— Your goal —
All of the data below should be copied exactly as it stands.
···
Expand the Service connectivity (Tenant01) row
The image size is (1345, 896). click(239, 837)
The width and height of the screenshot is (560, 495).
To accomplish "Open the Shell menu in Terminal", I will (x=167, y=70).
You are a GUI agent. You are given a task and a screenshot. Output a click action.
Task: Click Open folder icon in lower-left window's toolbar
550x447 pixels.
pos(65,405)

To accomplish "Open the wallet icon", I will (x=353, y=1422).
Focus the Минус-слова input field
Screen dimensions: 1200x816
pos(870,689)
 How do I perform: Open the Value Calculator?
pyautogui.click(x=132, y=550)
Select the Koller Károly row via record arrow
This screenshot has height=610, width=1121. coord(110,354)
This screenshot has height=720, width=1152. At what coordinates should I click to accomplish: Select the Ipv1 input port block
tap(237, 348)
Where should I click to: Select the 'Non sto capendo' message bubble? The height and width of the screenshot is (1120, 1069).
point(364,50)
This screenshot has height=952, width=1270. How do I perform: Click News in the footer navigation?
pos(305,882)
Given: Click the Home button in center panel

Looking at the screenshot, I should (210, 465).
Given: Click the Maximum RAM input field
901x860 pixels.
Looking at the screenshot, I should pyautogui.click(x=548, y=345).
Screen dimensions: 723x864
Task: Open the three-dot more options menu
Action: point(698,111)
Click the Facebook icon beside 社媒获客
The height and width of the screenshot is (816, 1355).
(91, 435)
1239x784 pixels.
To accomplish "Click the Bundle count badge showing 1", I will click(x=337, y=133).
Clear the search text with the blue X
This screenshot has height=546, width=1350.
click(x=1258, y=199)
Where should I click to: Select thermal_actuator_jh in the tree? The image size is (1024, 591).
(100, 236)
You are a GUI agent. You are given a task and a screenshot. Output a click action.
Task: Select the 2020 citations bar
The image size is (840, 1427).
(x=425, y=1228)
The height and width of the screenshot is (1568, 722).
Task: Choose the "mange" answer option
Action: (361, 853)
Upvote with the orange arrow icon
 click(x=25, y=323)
···
— Result of the task —
Expand the Service connectivity (Tenant01) row
The image size is (1345, 896). click(239, 837)
The width and height of the screenshot is (560, 495).
To accomplish "Open the Shell menu in Terminal", I will (x=167, y=70).
You are a GUI agent. You are given a task and a screenshot. Output a click action.
Task: Click Open folder icon in lower-left window's toolbar
550x447 pixels.
pos(65,405)

To accomplish "Open the wallet icon", I will (x=353, y=1422).
Focus the Минус-слова input field
Screen dimensions: 1200x816
pos(870,689)
 How do I perform: Open the Value Calculator?
pyautogui.click(x=132, y=550)
Select the Koller Károly row via record arrow
This screenshot has height=610, width=1121. coord(110,354)
This screenshot has height=720, width=1152. At what coordinates should I click to accomplish: Select the Ipv1 input port block
tap(237, 348)
Where should I click to: Select the 'Non sto capendo' message bubble? The height and width of the screenshot is (1120, 1069).
point(364,50)
This screenshot has height=952, width=1270. How do I perform: Click News in the footer navigation?
pos(305,882)
Given: Click the Home button in center panel

Looking at the screenshot, I should (210, 465).
Given: Click the Maximum RAM input field
901x860 pixels.
Looking at the screenshot, I should pyautogui.click(x=548, y=345).
Screen dimensions: 723x864
Task: Open the three-dot more options menu
Action: point(698,111)
Click the Facebook icon beside 社媒获客
The height and width of the screenshot is (816, 1355).
(91, 435)
1239x784 pixels.
To accomplish "Click the Bundle count badge showing 1", I will click(x=337, y=133).
Clear the search text with the blue X
This screenshot has height=546, width=1350.
click(x=1258, y=199)
Where should I click to: Select thermal_actuator_jh in the tree? The image size is (1024, 591).
(100, 236)
You are a GUI agent. You are given a task and a screenshot. Output a click action.
Task: Select the 2020 citations bar
The image size is (840, 1427).
(x=425, y=1228)
The height and width of the screenshot is (1568, 722).
Task: Choose the "mange" answer option
Action: (361, 853)
Upvote with the orange arrow icon
 click(x=25, y=323)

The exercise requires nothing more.